The density matrix formalism is a fundamental tool in studying various problems in quantum information processing. In the space of density matrices, the most well-known measures are the Hilbert–Schmidt and Bures–Hall ensembles. In this work, the averages of quantum purity and von Neumann entropy for an ensemble that interpolates between these two major ensembles are explicitly calculated for finite-dimensional systems.
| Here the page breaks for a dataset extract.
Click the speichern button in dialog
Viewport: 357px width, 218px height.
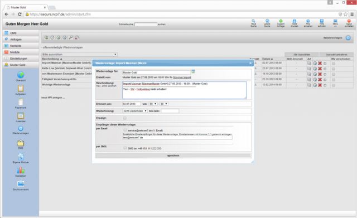tap(173, 156)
The proposed interpolating ensemble is a specialization of the $𝜃$-deformed Cauchy–Laguerre two-matrix model and new results for this latter ensemble are given in full generality, including the recurrence relations satisfied by their associated bi-orthogonal polynomials when $𝜃$ assumes positive integer values.

密度矩阵形式是研究量子信息处理中各种问题的基本工具。在密度矩阵空间中，最著名的测度是 Hilbert–Schmidt 和 Bures–Hall 系综。在这项工作中，针对有限维系统明确计算了在这两个主要系综之间插值的系综的量子纯度和冯诺依曼熵的平均值。所提出的插值系综是$𝜃$-变形的 Cauchy–Laguerre 双矩阵模型和后一个系综的新结果完全具有一般性，包括它们相关联的双正交多项式满足的递归关系$𝜃$假定为正整数值。